Sister Laura Cecilia’s face sparkles with the joy of life, perhaps not what you might expect from one who runs a hospice for AIDS sufferers and a home for abandoned elderly men.
On the second day of our visit to the Venezuela parish where priests from the Archdiocese of St. Paul and Minneapolis have served for 40 years, she and five other Missionaries of Charity made room for us Minnesota visitors in the tiny room that’s their chapel this morning. The perspiration dripped off our North American faces, but the heat and humidity — even at a 7 a.m. Mass — didn’t seem to phase the women who are following in the footsteps of Blessed Mother Teresa of Calcutta.
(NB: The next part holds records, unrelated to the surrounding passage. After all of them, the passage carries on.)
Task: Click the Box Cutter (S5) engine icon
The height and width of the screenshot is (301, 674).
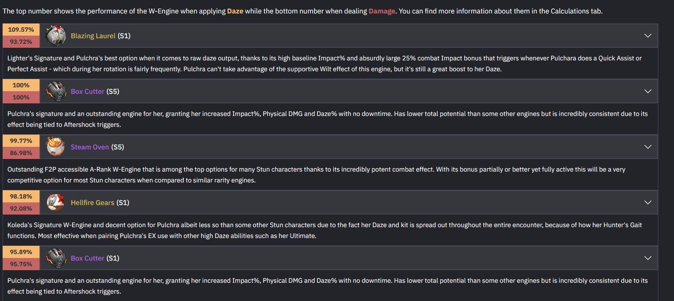Action: pyautogui.click(x=56, y=91)
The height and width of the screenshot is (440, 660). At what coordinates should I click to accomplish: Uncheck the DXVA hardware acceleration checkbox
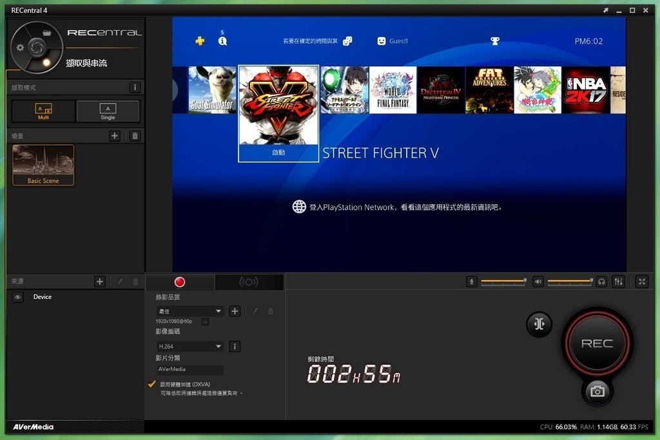(x=152, y=384)
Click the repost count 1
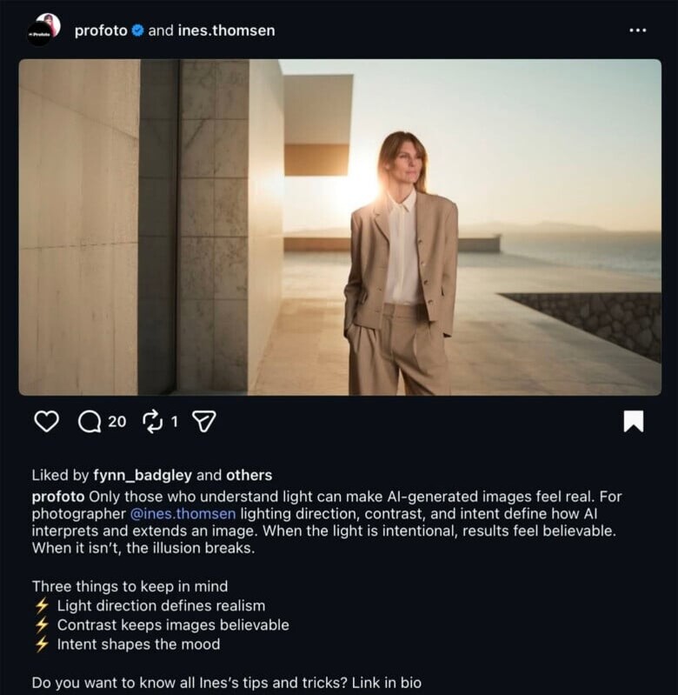The height and width of the screenshot is (695, 678). 174,422
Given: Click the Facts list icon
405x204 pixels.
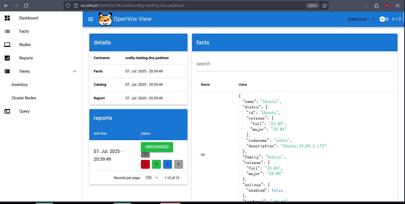Looking at the screenshot, I should (7, 31).
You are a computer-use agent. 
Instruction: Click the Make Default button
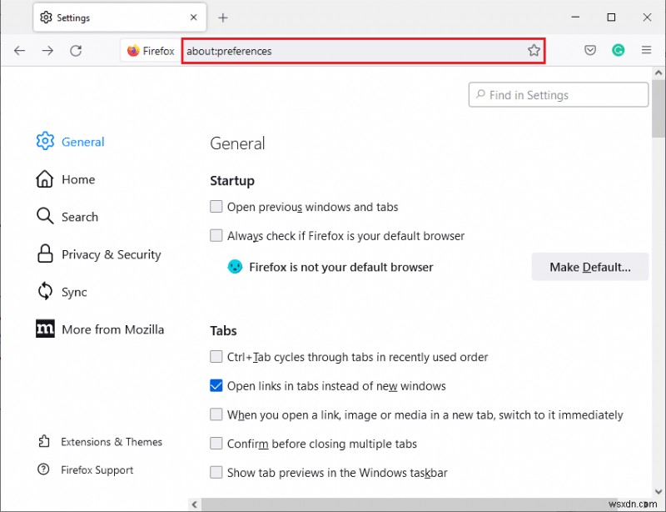589,267
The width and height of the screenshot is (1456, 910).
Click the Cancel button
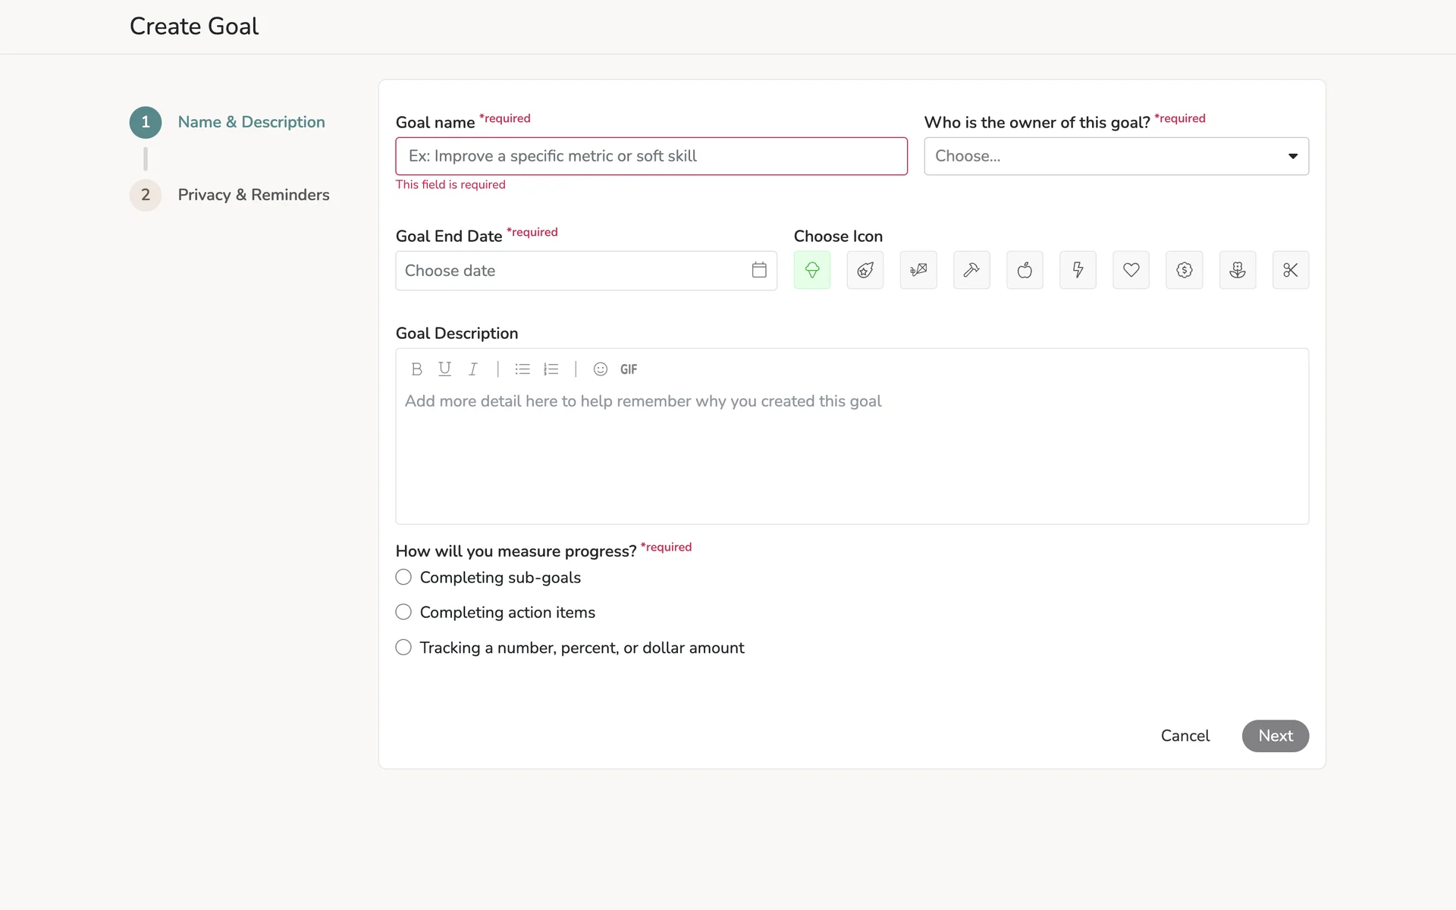tap(1185, 736)
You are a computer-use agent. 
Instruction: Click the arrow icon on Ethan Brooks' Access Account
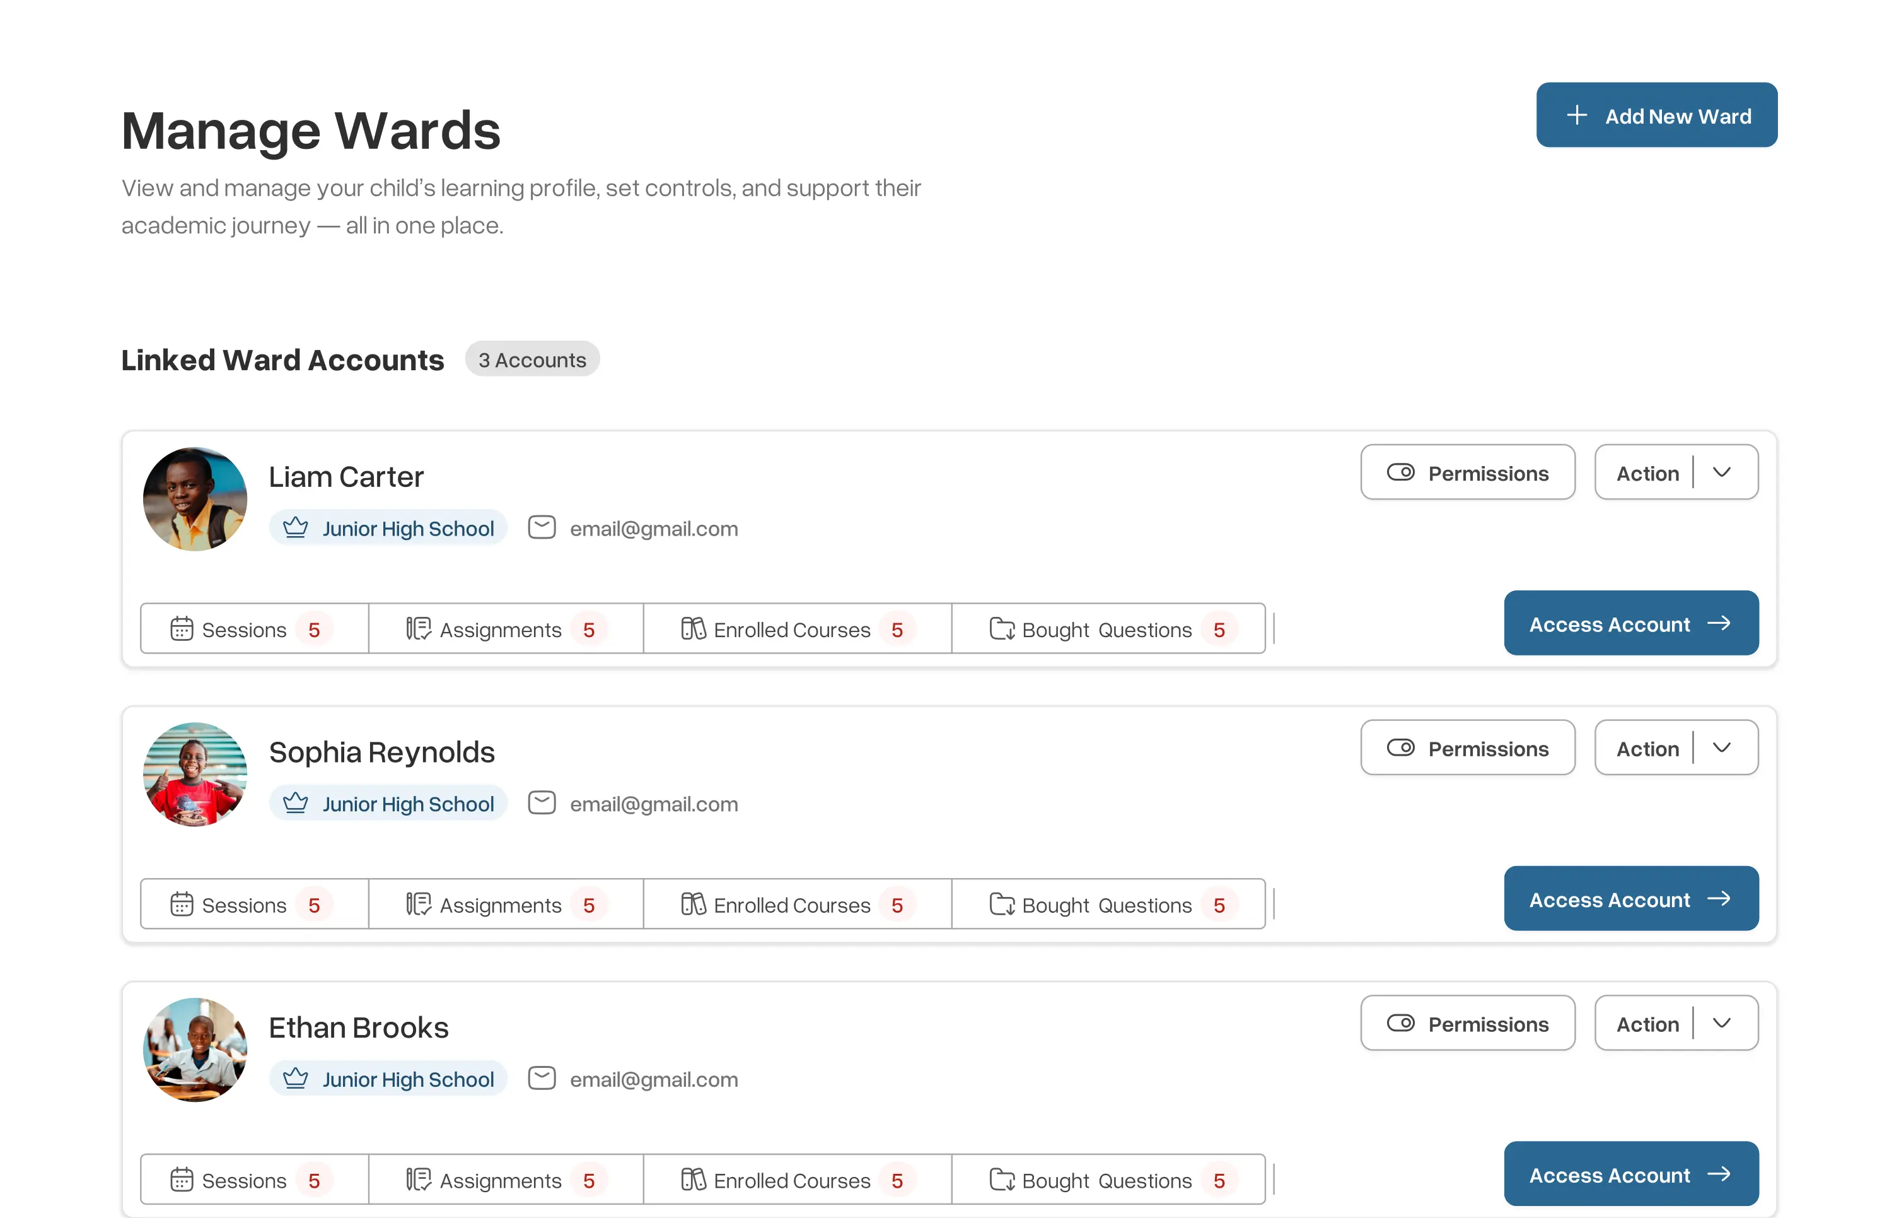click(1719, 1175)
Bishop Lee Piche presided. He noted how much he appreciated being able to lead our prayer in English, since that’s the main language of Mother Teresa’s order and since he’s still working on his Spanish.
Afterward the bishop actually got along pretty well understanding the Spanish-speaking AIDS patients and “grandfathers” — that’s what the Missionaries of Charity call the abandoned elderly in their care — when Sister Laura Cecilia gave us a tour of their facility in a crowded barrio in San Felix.
A hospice full of life
The Missionaries of Charity have served the poorest of the poor there for 12 years now, and although death is never far off in the work the sisters do, the plant-laden inner court of the hospice is filled with the sounds of chirping parakeets, crowing roosters, clucking chichens and a parrot that says “Hola.” Grapes grow on vines draped above for shade, patients roll around in wheelchairs, and “grandfathers” are quick to wish you a “Buenas dias” and reach to shake your hand.
One even pulled a fast-one on our bishop.
An elderly man with a cane who was creeping along the inner pathway seemed to be losing his balance, and our ever-helpful auxiliary bishop reached out and steadied him, helping him walk until there was a place for him to get a hand-hold.
“He’s pretending!” Sister Laura Cecilia said. And sure enough, the sly old grandfather winked. He was just looking for attention, and he found the perfect sympathetic foil!
How can these nuns do it?
I couldn’t help but ask this smiling nun why she does what she does, caring for those that society can’t get far enough away from, taking in those even their families don’t want, and giving them all the love you would give to the person you loved the most.
“It’s for Jesus,” she said simply.
“I have realized that Jesus hides himself in the disguises of these gentlemen. Since I believe that God loves everyone, then God loves them, and that means they are of great value, even though society may not value them at all and shows them no dignity. It is such a privilege to help them recover that dignity.”
Of course, despite her smile, Sister Laura Cecilia said there are trying times in the kind of mission work she and her sisters do with the men, especially when they are dying and cannot be helped.
“Many times they get angry and depressed, and in their anger and frustration they throw things at you. And that’s when I remember what Mother said: ‘Love until it hurts.'”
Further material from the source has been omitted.